Friday, May 15, 2009

Write well and prosper...

(Photo: me talking; people listening - go figure!)

Friday morning. 9:00 AM; and it looks like another beautiful day. Pontifications aside (and
you know how I love to pontificate!), I remember that - earlier this week - I promised to post a list of guiding principles when it comes to taking writing seriously.

I first offered these to students at Durant High School. Then I finessed them a little for the Bloomingdale Writers Connection workshop I taught. So here goes:
  1. Never, never, never, never, never give up. We all know the Churchill story, the speech he gave at his former school where he had been bludgeoned with discouragement. But the idea never grows old. Good writing is as much a product of tenacity as it is talent.
  2. Good writing will improve pretty much everything about your professional life – not matter what your profession. If you think this technical age of digital everything reduces the need for written communication skills then you're dead wrong. There's more text to read, digest, summarize and disseminate than ever before. If you can write in a manner that's even a little engaging... then you're that far ahead of the crowd.
  3. Don’t work to earn money – earn money so you can be free to do the work you’re called to do. This could be an entire post by itself. So it will be... Stay tuned!
  4. Always write the truth... but truth is always far more than a mere collection of facts. I showed a series of slides at the writers workshop. One example was a picture of London after an air-raid during WW2. "The fact," I said, "is that my mother's house was blown up on a certain date in 1944. But now let me tell you the story behind the fact." Another was a photo of my immediate family in front of a Holland America cruise ship. "The facts are simple. May 4, 2006, 11 people boarded this cruise ship in Seattle. The Alaska cruise lasted 7 days. Now let me tell you the story...."
  5. There is a market for good news! The same news industry that insists on selling the darkest collection possible of tragedy, scandal, violence and bad news in general... is slowly but surely going out of business. No, the answer isn't this simple; but the truth is, people do enjoy reading positive news and stories of redemption.
  6. The Socratic maxim – “The unexamined life is not worth living”. My blog (this blog) “A Life Examined” is dedicated to the notion that self-examination is at the root of personal growth.
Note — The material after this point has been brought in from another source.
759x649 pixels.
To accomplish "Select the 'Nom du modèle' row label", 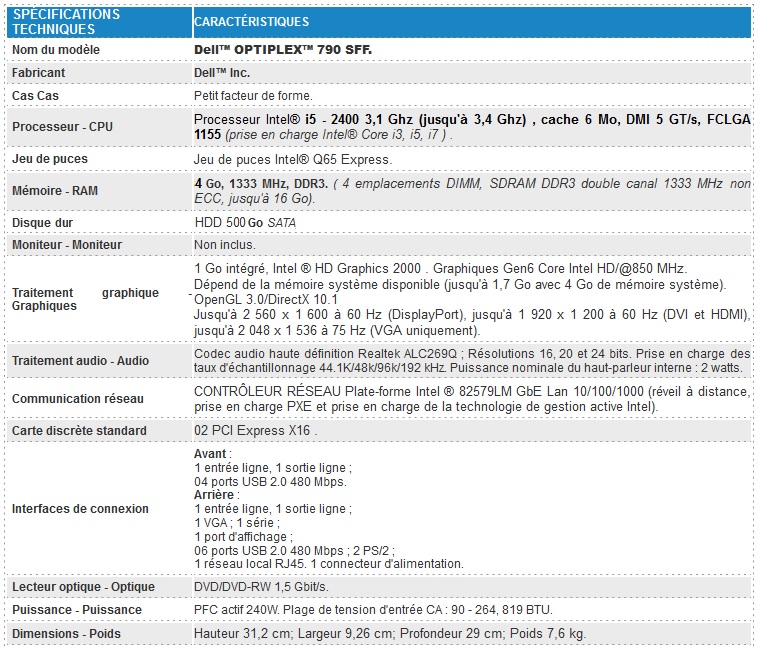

Writing that fails to include this element is, ultimately, dishonest and hollow.
  7. Accountability – be a part of some kind of group where you ask one-another hard questions as well as give encouragement and support. Not just a criticism group or a group that reads one-another's writing, but a group that offers support and encouragement for life in general. This is where my men's small group and my parents of grads Bible-study step up as real life changers.
Just scratching the surface, but - in my experience - these are seven principles pretty much guaranteed to get novice writers over the hump.